Other important and troubling issues covered in the panel discussion included the endangered public space in San Antonio, the many prohibitions on free speech (and skateboarding) in Main Plaza, and the terrible fear that working-class families have of being arrested and losing their jobs, especially in the current economy. Roberto Lovato spoke very eloquently of the Internet as a modern-day “Commons,” in which free speech and publicly-held space mirrors the public spaces set aside in 17th Century Britain.

However, as Rosa Rosales asserted, there's just no substitute for face-to-face, in-the-streets activism, an assertion for which she drew crowd applause and a spirited statement from an older gentleman in the audience, who started the audience-question portion by saying that we've been trained through the erosion of our civil liberties to be afraid of our government, but that “they should be afraid of us!”

2. “Sticky Fingers” at Lone Star Studios

From Epseranza I went to the complex at 1906, where I looked at friend/ Current art contributor Beto Gonzales's “Tru Hustla” show at Fl¡ght, which I highly recommend.

Then I went to Lone Star Studios nearby, where TOKYO (aka Wendi Kimura) and SHEK (aka David Vega) had curated this show:

You should definitely go check out their Flickr page for more and better images. It was a mind-expanding show of graffiti art, a lot of it very funny and exuberant despite being marginalized as all get out. In addition to the amazing art piecesâ??TOKYO/Wendi's piece was among my faves, called “Konnichiwa”, here:

I love that wood grain..

“Sticky Fingers” also featured a slab of public installation wall upon which artists had tagged and placed “slaps” (stickers), like so:

There was an overriding theme of nametags, ironic and provocative given the semi-anonymity/ subversive notoriousness of graffiti artist identity.

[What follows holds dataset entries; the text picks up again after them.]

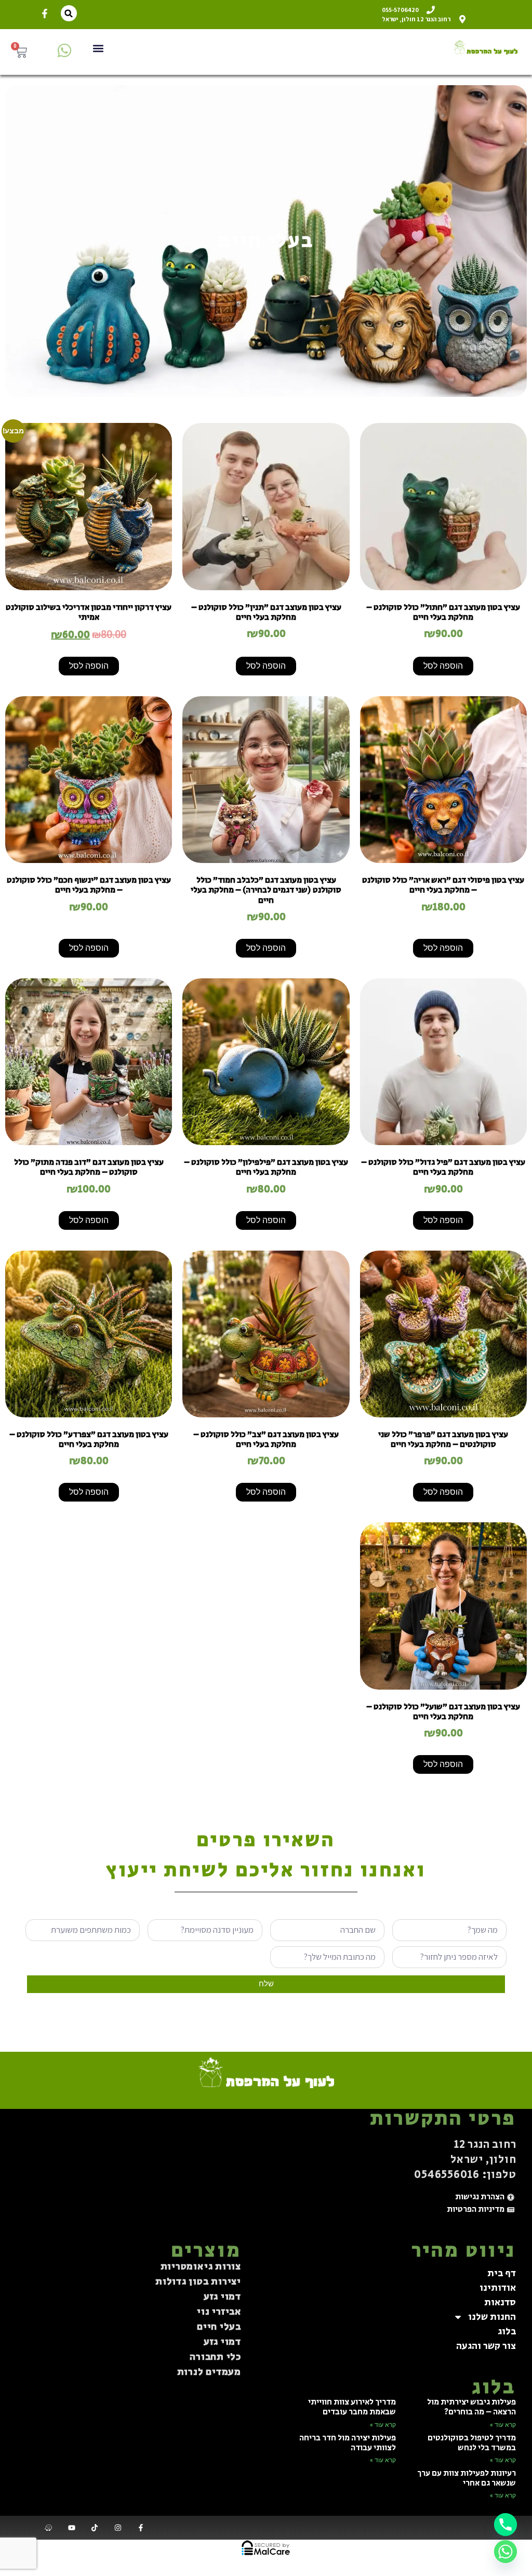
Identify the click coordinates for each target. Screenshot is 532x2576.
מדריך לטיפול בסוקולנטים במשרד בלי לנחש (472, 2443)
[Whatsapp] (505, 2551)
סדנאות (500, 2302)
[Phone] (505, 2524)
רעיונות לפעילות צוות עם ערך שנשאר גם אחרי (466, 2478)
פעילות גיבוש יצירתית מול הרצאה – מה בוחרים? (471, 2407)
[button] (69, 13)
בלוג (507, 2331)
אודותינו (498, 2287)
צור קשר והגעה (486, 2346)
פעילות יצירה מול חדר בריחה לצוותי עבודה (347, 2443)
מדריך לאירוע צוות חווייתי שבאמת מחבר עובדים (352, 2407)
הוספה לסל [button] (443, 666)
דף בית (501, 2273)
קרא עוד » (503, 2424)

I got the chance to have a chat with SHEK, who despite a recent collaboration at Unit B Gallery with Alex Rubio, is ever mindful of the risks and limitations on this living, breathing form of public discourse. SHEK gathered artists from all over the country for “Sticky Fingers,” who traveled to San Anto on their own dime to participate. One such collaborator, an East Bay wrier/painter who goes by IKSO, has had both gallery shows of his work, and has been incarcerated for it. And SHEK told me how he's frustrated by the lack of access to art world institutions and set-aside public spaces, which leads to the impression that graffiti/tagger art is necessarily criminal and gang-affiliated. He drew my attention to the young hoodie-clad dudes in attendance, many of whom clutched “black books,” sketchbooks in which they display their artwork, and which act as a kind of underground social yearbook, artists tagging each others' pages as sources of communication, inspiration, proof that they've met each other, exchanging ideas. This is heartening.

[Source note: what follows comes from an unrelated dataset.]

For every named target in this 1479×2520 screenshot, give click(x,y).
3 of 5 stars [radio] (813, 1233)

SHEK is a San Antonian, loves his city, and doesn't want to leave it. And he sees hope in the simple fact of having been able to provide gallery wallspace and a social nexus for this art, which in other communities in America and around the world, is finally beginning to get noticed in a serious, critical way.

Here in San Antonio, however, graffiti's still a felony in many cases (meanwhile, driving while intoxicated often isn't!). And while SHEK allows that unbounded writers tagging property is problematic, the overall conservatism of San Anto's handling of free expression affects discourse. If art ONLY equals crime in so many contexts, how can it be expected to flourish?

As in the parade ordinance framework, it seems to come down to money; San Anto contains a blooming cross-pollination of ideas and expression, but we've got a long way to go in order for the ideas and concerns of those without enormous financial resources to truly flower. Here's hoping that public forums such as the plática and Lone Star's “Sticky Fingers” engender further conversation.

The next day, I wandered around the Missions area, pondering San Anto public spaces and the potential hopes of river development. I'm going on a river development tour tomorrow morning, and will continue with those thoughts here after I go.